Setting the stage for plant–soil feedback: Mycorrhizal influences over conspecific recruitment, plant and fungal communities, and coevolution

Abstract

1 INTRODUCTION

Global environmental change factors are altering plant community composition worldwide (Franklin et al., 2016; Komatsu et al., 2019) and consequently changing the soil microbial communities that structure plant–soil interactions (Classen et al., 2015; Rudgers et al., 2020). While the consequences of shifting species' abundances can be hard to predict, aggregated changes in plant communities often result in shifts in the dominance of plant functional types (e.g. mycorrhizal associations). Examples of shifts in mycorrhizal dominance due to changes in plant community composition are now plentiful: ectomycorrhizal (ECM) and ericoid mycorrhizal (ERM) plants are encroaching into grasslands historically dominated by arbuscular mycorrhizal (AM) plants (Brandt et al., 2013; Coop & Givnish, 2007; Singh, 2018); AM plants are expanding into ERM-dominant shrubland ecosystems (Tan et al., 2019); ECM plants are invading tundra primarily composed of ERM plants (Elmendorf et al., 2012; Myers-Smith et al., 2011); and the relative dominance of AM versus ECM trees is changing in temperate forests (Jo et al., 2019; Steidinger et al., 2019). These shifts in plant–mycorrhizal composition point to a critical need to understand how plant–mycorrhizal types affect plant–soil interactions across plant communities, which have the potential to also alter future ecological and evolutionary dynamics.

Plants influence soil in ways that have reciprocating positive or negative effects on the growth and reproductive success of themselves and other conspecific individuals, such as their offspring—a process known as ‘plant–soil feedback’ (PSF) (Ehrenfeld et al., 2005; van der Putten et al., 2013). Although abiotic factors can be important in certain cases (e.g. Xu et al., 2021), soil microorganisms are recognized as the primary drivers of PSF (Mangan et al., 2010; Mills & Bever, 1998; van der Putten et al., 2013). Plant pathogens and mutualists, including mycorrhizal fungi, contribute directly to feedback by concomitantly increasing or decreasing in abundance with their associated plant populations. Despite PSF being an outcome of complex interactions with multiple components of the plant microbiome, mycorrhizal type has recently emerged as a particularly important determinant of the net result (positive or negative) of PSF (Bennett et al., 2017; Delavaux et al., 2023; Eagar et al., 2020). Most plant species can be categorized into a single mycorrhizal type (e.g. AM, ECM, or ERM; Brundrett & Tedersoo, 2018) and plant communities can be characterized by mycorrhizal type dominance on a continuous scale (e.g. ECM tree basal area/total tree basal area). Thus, plant–mycorrhizal associations represent a powerful conceptual model for generalizing PSF effects and outcomes across species and communities.

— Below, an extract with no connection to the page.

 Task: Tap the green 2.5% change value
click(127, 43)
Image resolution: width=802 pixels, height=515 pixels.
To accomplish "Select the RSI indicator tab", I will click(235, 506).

In this review, we discuss how predicted shifts in dominant mycorrhizal types under global change affect plant–soil interactions and related plant community dynamics. We begin by synthesizing the underlying mechanisms and drivers of PSF dynamics among plant species based on their mycorrhizal type, specifically contrasting AM systems to ECM and ERM systems due to trait-based differences that distinguish the former group from the latter two. Next, we explore how PSF generated by dominant species of different mycorrhizal types may ‘spill over’ onto co-occurring plant species, thus affecting the strength and direction of their PSF, and how mycorrhizal spillover may influence plant community dynamics as dominance of a community shifts between mycorrhizal types under global change. This concept is similar to existing plant pathogen spillover theory, where some plants can serve as pathogen reservoirs, enhancing the likelihood of disease in other, nearby plants (Gilbert & Parker, 2016; Mordecai, 2011; Power & Mitchell, 2004). However, the mycorrhizal spillover that we propose here focuses on the effects of dominant plant species on a much broader range of microorganisms (including mutualistic and free-living microorganisms) and the soil biogeochemical environment. We also discuss how mycorrhizal type and related spillover effects can influence plant evolution in communities by affecting drivers of PSF that interact with plant traits related to defence and mutualism formation. We conclude by identifying several topics that warrant further research to fully evaluate these mechanisms and the consequences they may have on plant eco-evolutionary dynamics.